Scientists get their own Google
Scientists get their own Google.
Imagine searching the Internet and being able to restrict your results to academic texts. Today Google launched a free search engine that aims to do just that. Google Scholar searches only journal articles, theses, books, preprints, and technical reports across any area of research. A test version of the search engine is available at http://scholar.google.com, so you can try it out. In a search for the phrase "human genome", for example, a normal Google web search throws back 450,000 or so hits, with genome centres and databases and other websites ranked top. In contrast, Google Scholar returns just 113,000 hits, and all the top-ranked items are not websites but seminal papers on the subject. In fact, the number one hit is the landmark article "Initial sequencing and analysis of the human genome" published in Nature in 2001.
I did my own work research on this today and found a relevant paper (the free version) in a few minutes! Here's how it works:
Much of the peer-reviewed material has been made available to Google by publishers, including Nature Publishing Group, the Association for Computing Machinery and the Institute of Electrical and Electronics Engineers, through a pilot cross-publisher search engine called CrossRef Search.

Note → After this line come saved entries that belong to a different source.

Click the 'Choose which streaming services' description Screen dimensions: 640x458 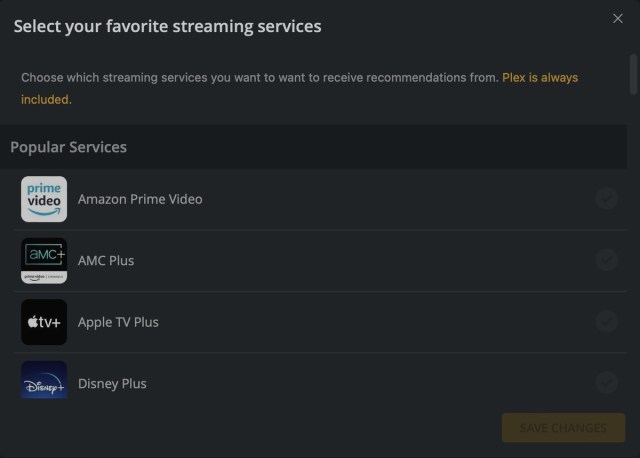(260, 78)

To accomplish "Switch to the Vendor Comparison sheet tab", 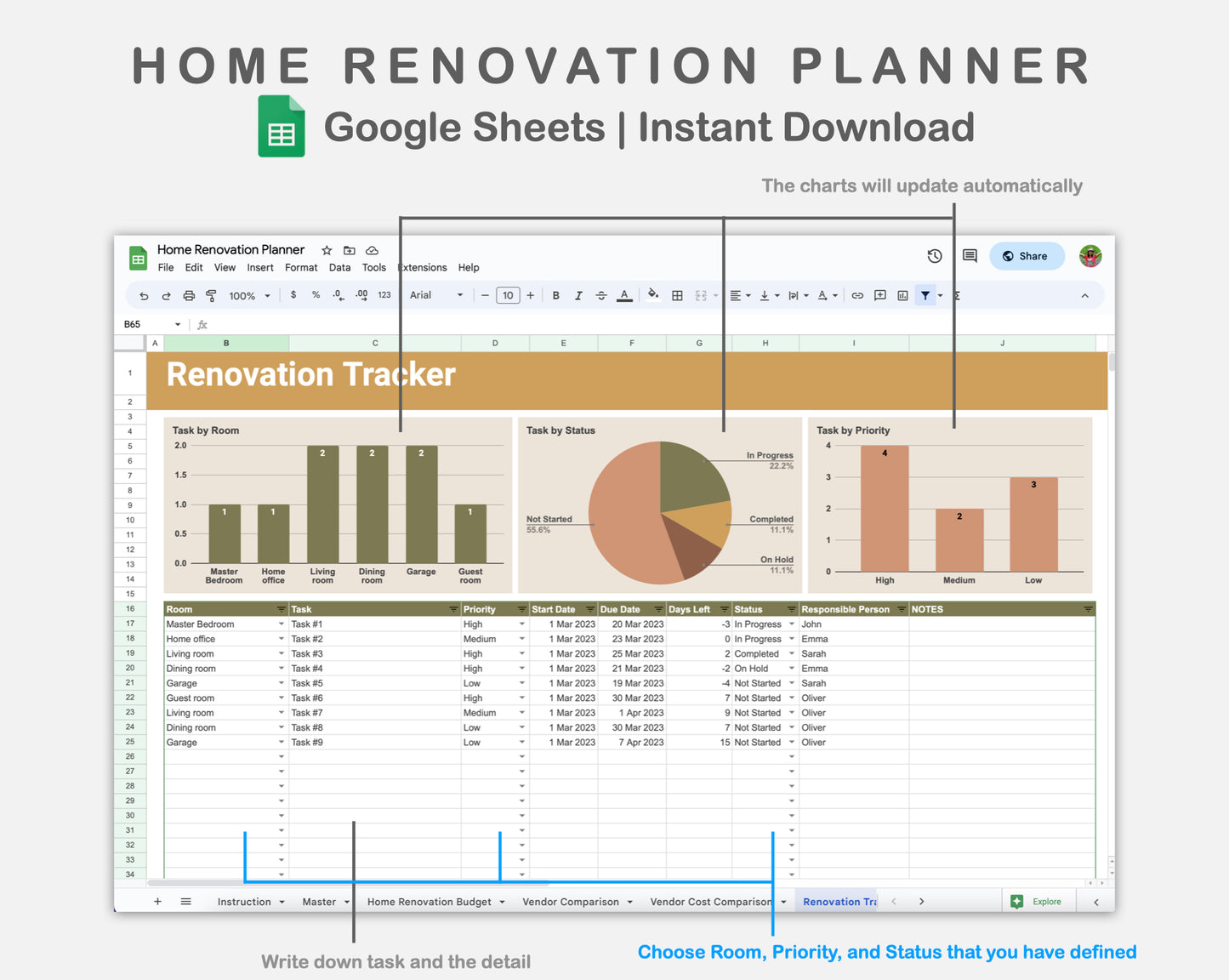I will [571, 901].
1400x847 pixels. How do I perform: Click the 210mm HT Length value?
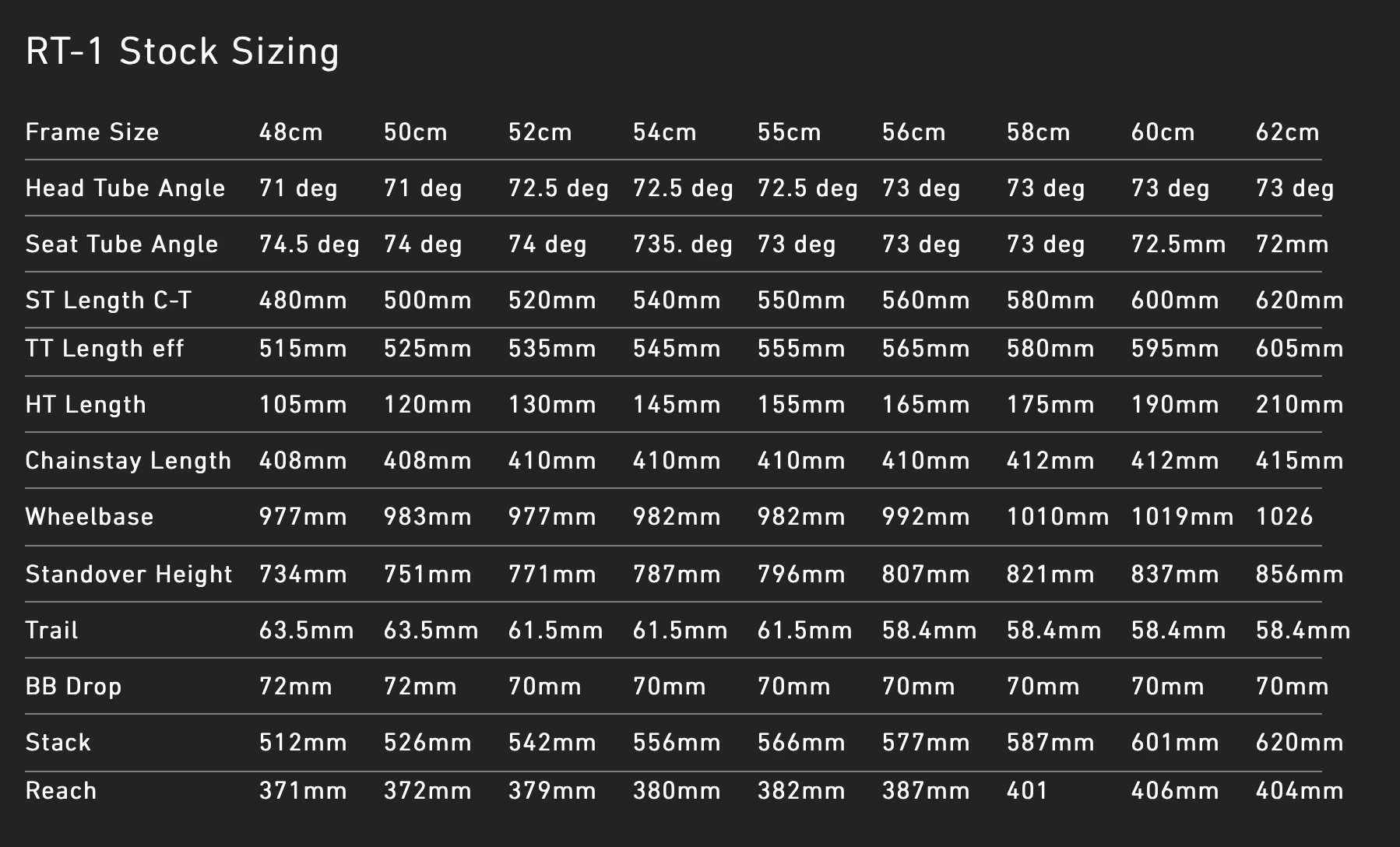(1300, 405)
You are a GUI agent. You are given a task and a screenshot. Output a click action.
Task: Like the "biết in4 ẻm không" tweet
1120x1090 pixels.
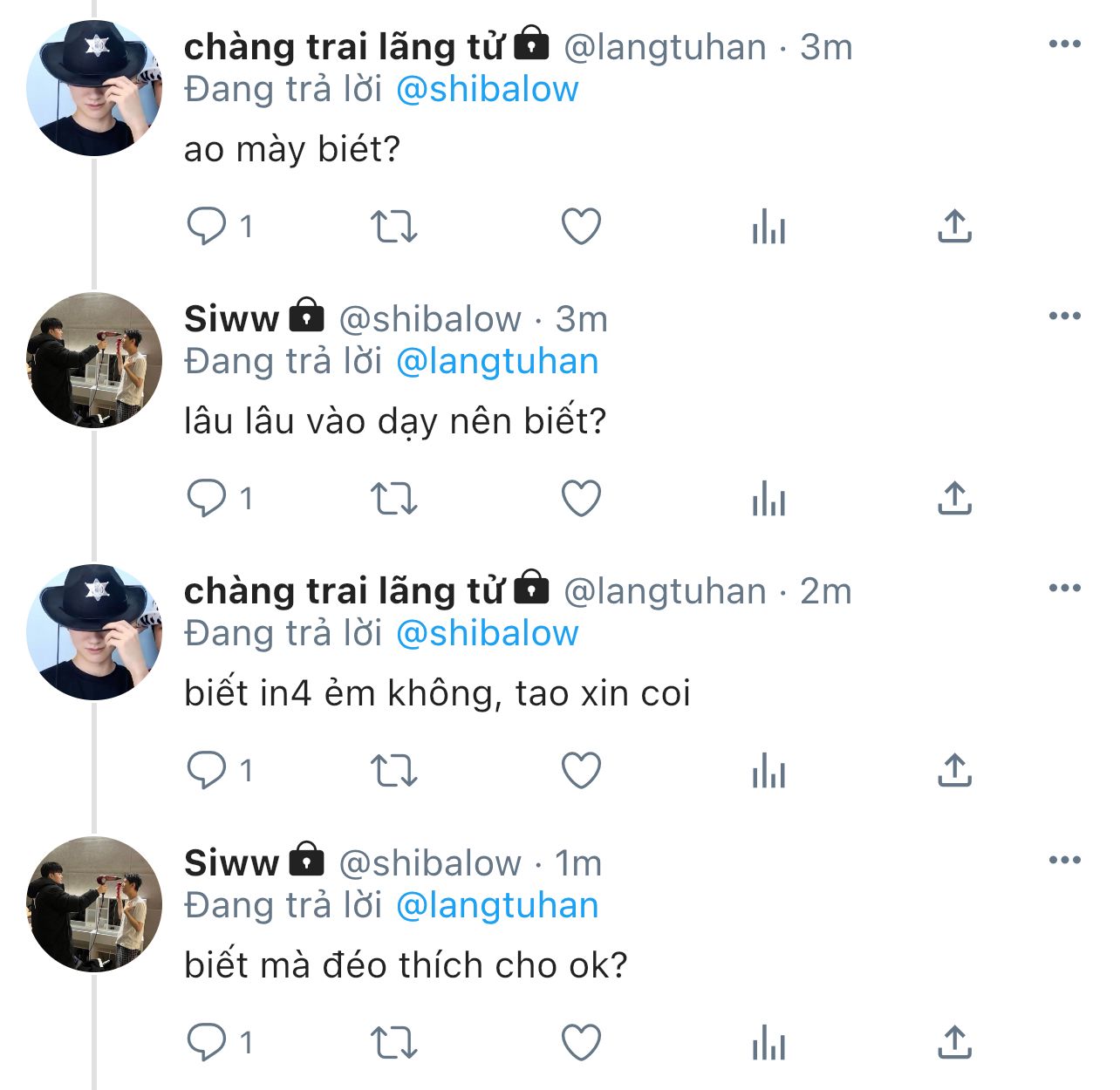pyautogui.click(x=581, y=771)
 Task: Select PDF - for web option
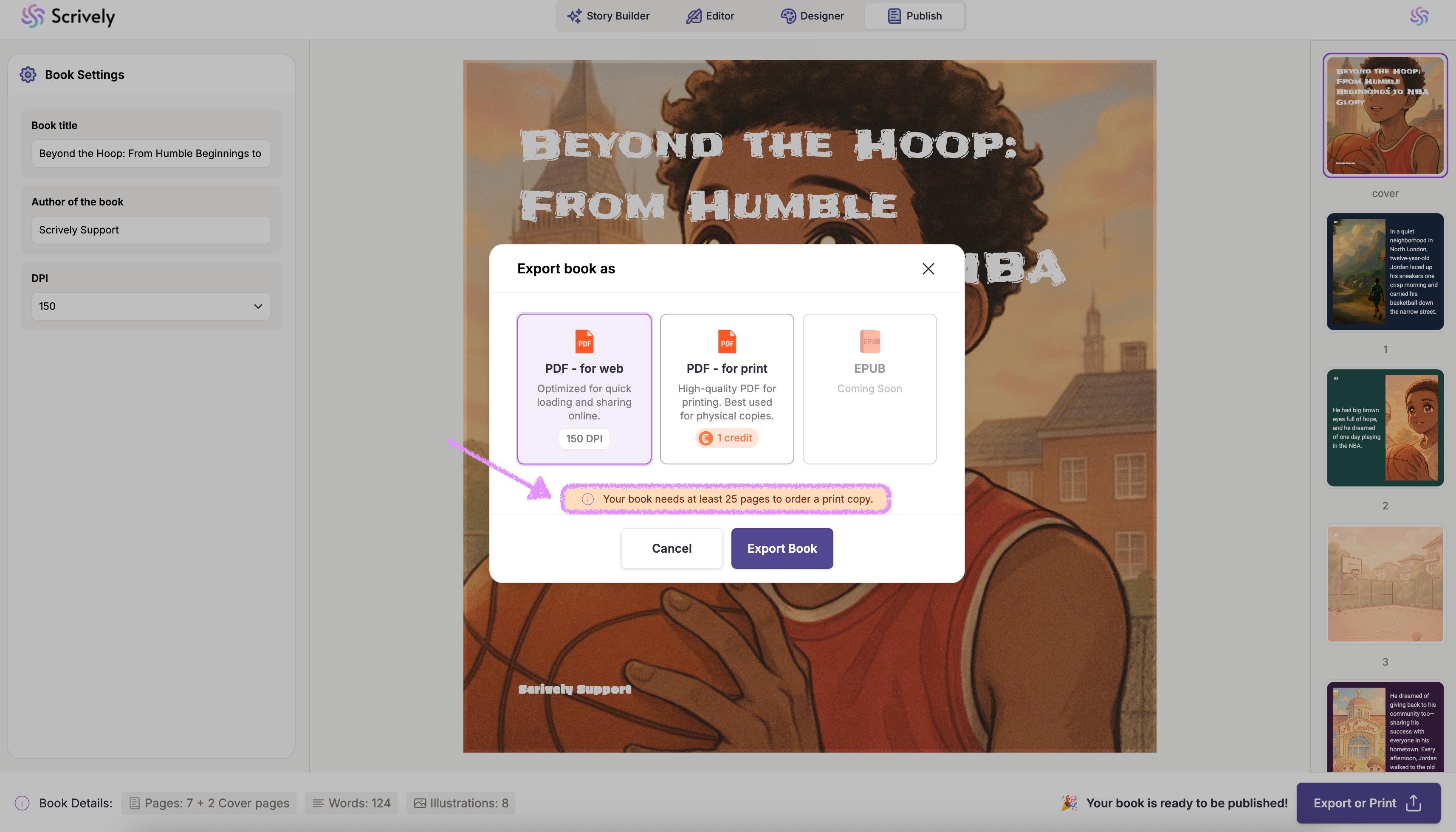[584, 388]
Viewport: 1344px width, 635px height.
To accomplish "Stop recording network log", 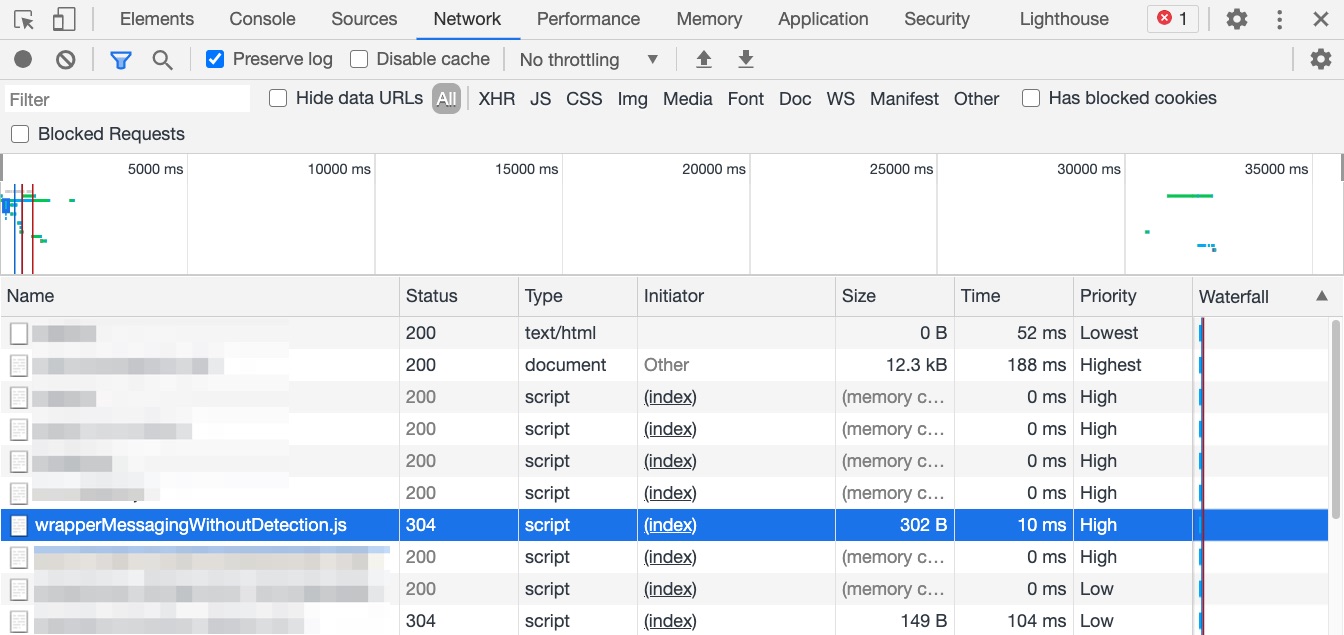I will pos(22,59).
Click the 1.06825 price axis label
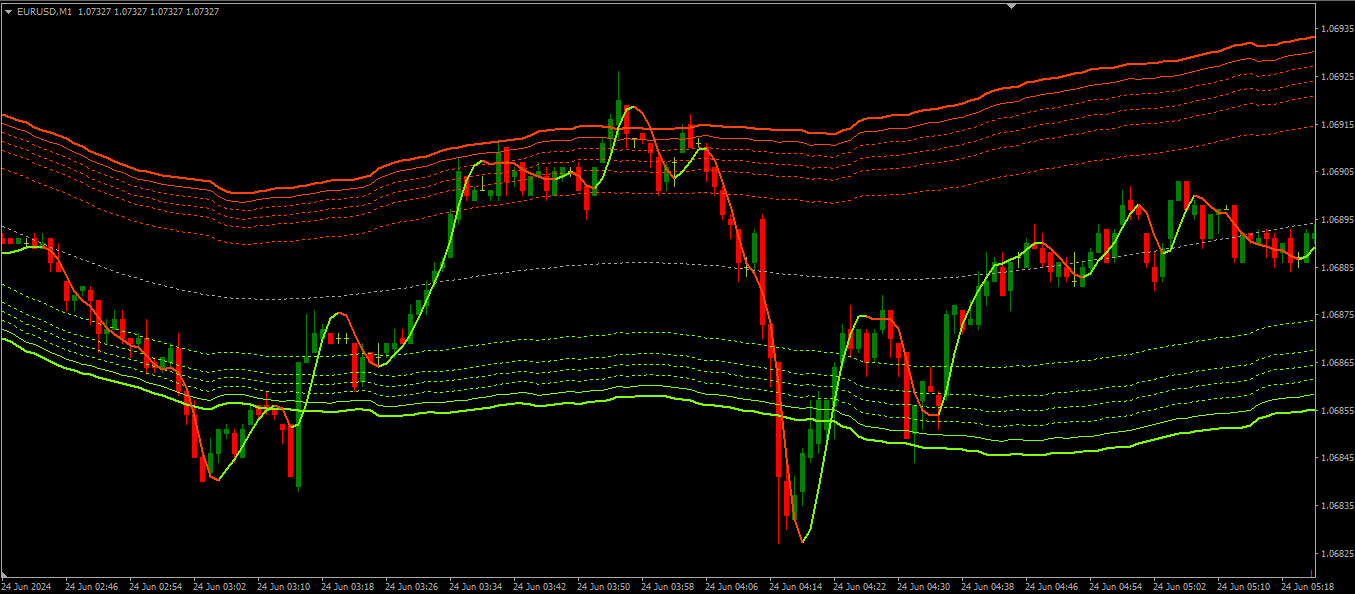This screenshot has height=594, width=1355. pos(1334,553)
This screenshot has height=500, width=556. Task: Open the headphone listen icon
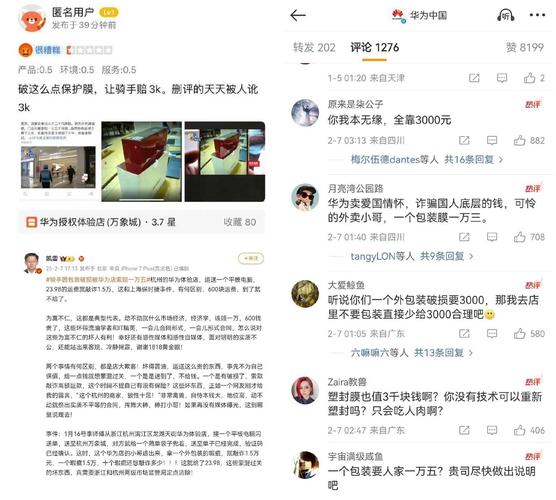(505, 15)
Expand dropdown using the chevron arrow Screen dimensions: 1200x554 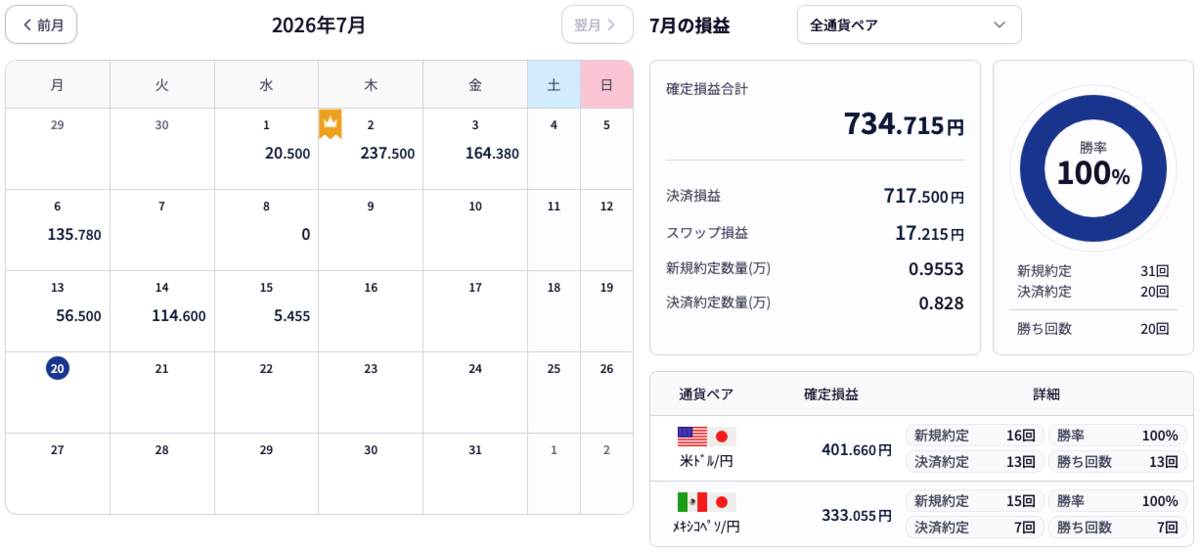[999, 25]
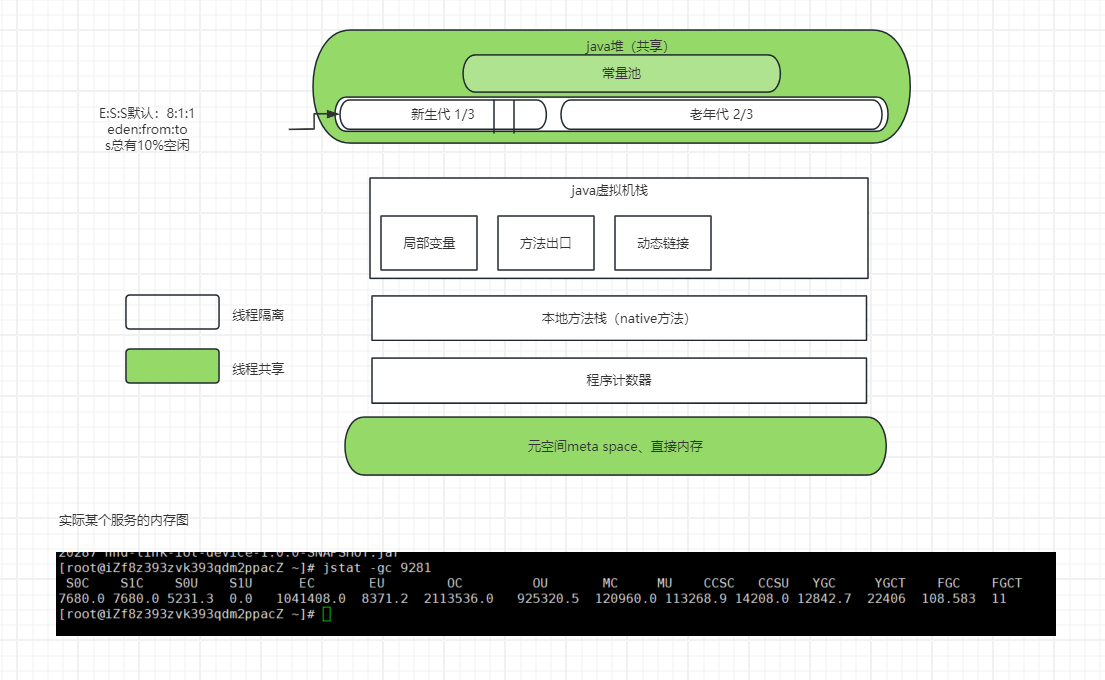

Publishers have arranged for Google robots to scan the full texts of their articles. Users clicking on a hit returned by Google Scholar are directed to the article on the publisher's site, where subscribers can access full text and non-subscribers get an abstract or information on how to buy an article.
Google Scholar has a subversive feature, however. Each hit also links to all the free versions of the article it has found saved on other sites, for example on personal home pages, elsewhere on the Internet.
Subversion feature. Hmm. In the words of the immortal Instapundit, heh.